▶ STATED GOAL: Present the data below as a JSON list of strings, with one string for each line and blank lines omitted. Leave the pictures out of your answer.

▶ INFORMATION PROVIDED:
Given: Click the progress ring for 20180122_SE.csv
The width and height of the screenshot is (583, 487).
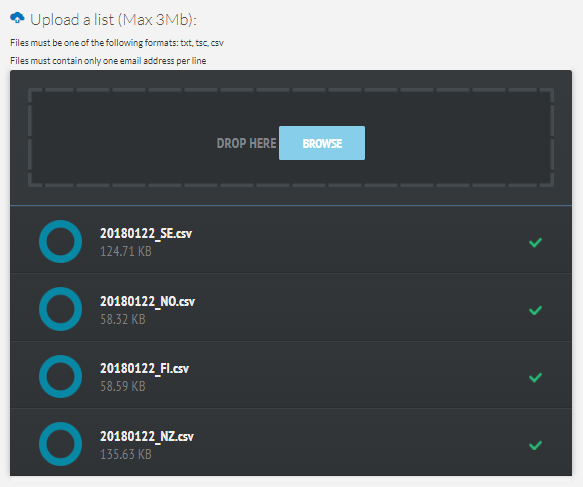Looking at the screenshot, I should (x=61, y=242).
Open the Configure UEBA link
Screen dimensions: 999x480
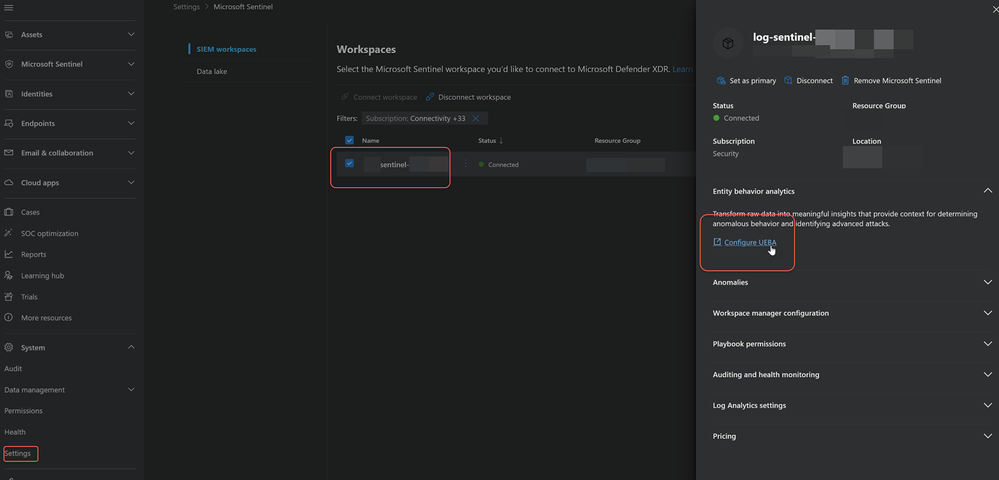coord(749,242)
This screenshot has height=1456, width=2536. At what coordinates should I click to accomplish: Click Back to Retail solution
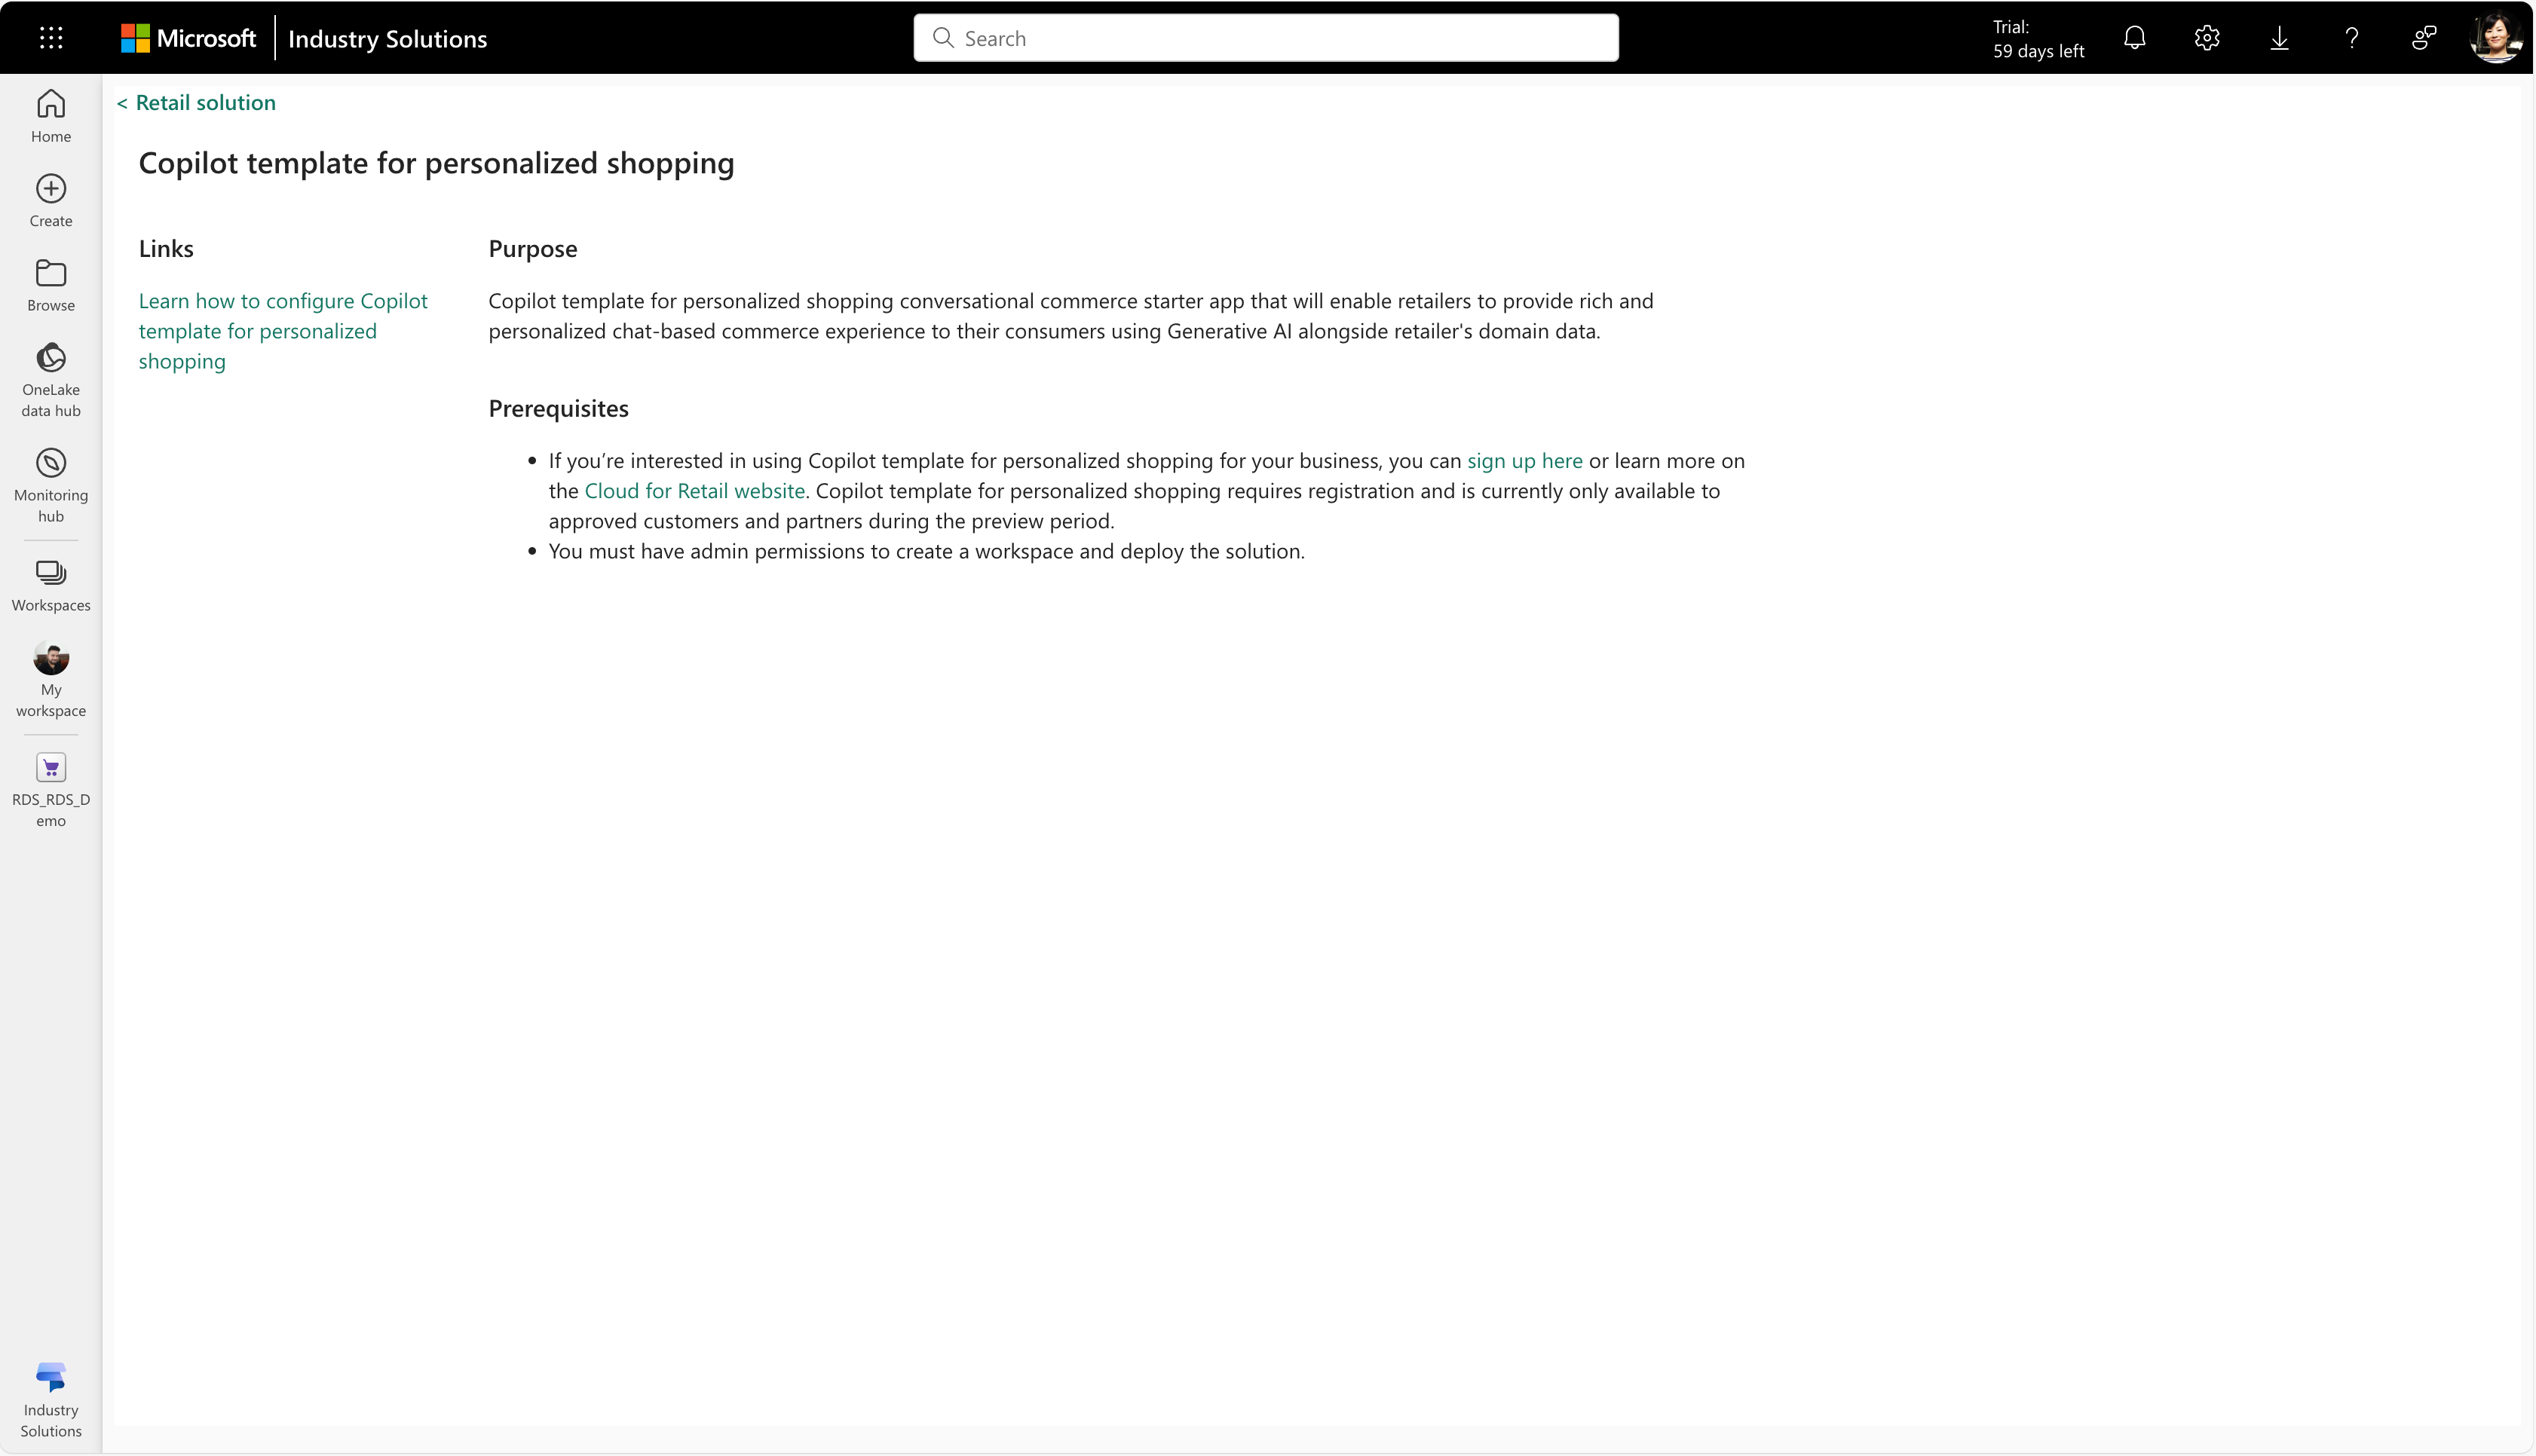(x=195, y=99)
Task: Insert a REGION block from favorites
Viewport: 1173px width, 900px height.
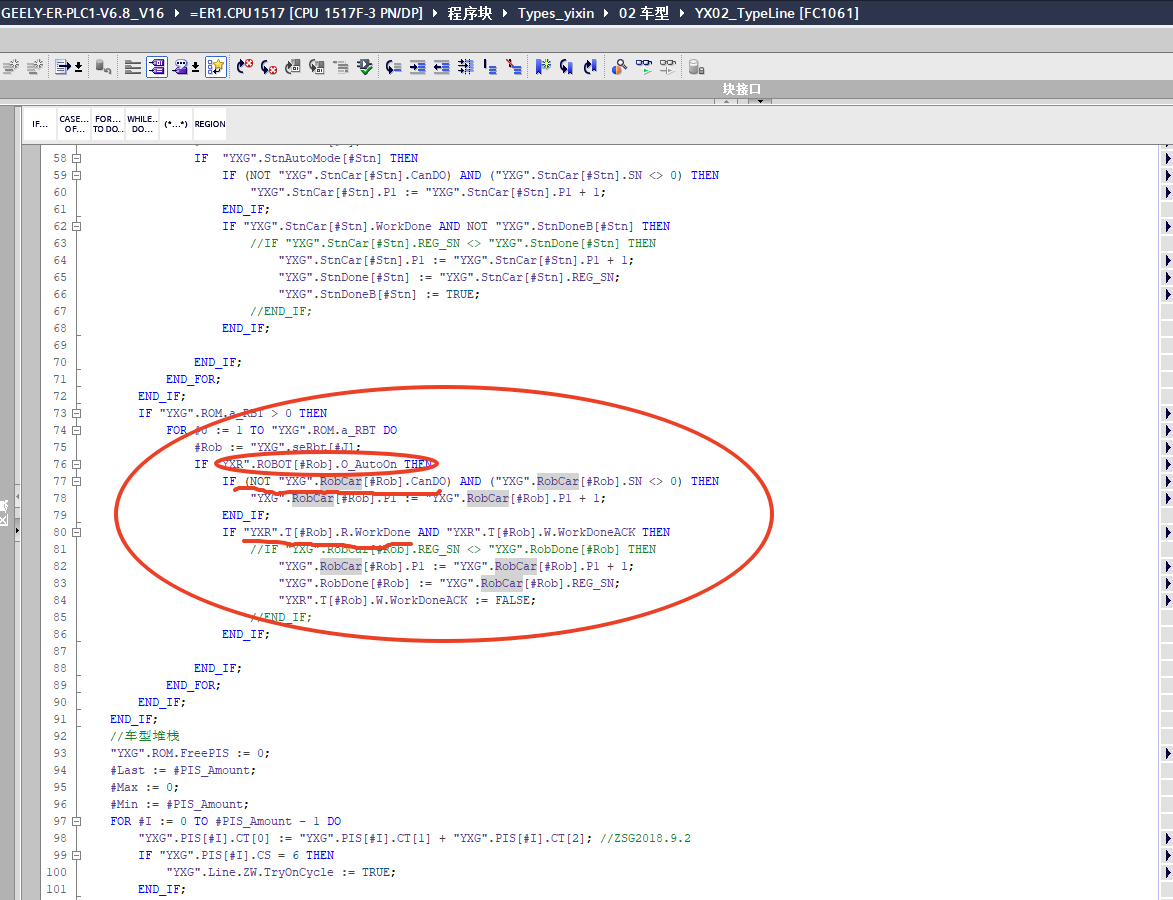Action: 210,124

▶ EXERCISE OUTPUT:
[
  "Given: Click the progress ring for 20180122_SE.csv",
  "The width and height of the screenshot is (583, 487).",
  "Looking at the screenshot, I should (x=61, y=242).",
  "Open the Configure UEBA link",
  "Screen dimensions: 999x480",
  "coord(749,242)",
  "This screenshot has height=1456, width=2536. At what coordinates should I click to accomplish: Click Back to Retail solution",
  "(x=195, y=99)",
  "Task: Insert a REGION block from favorites",
  "Viewport: 1173px width, 900px height.",
  "Action: 210,124"
]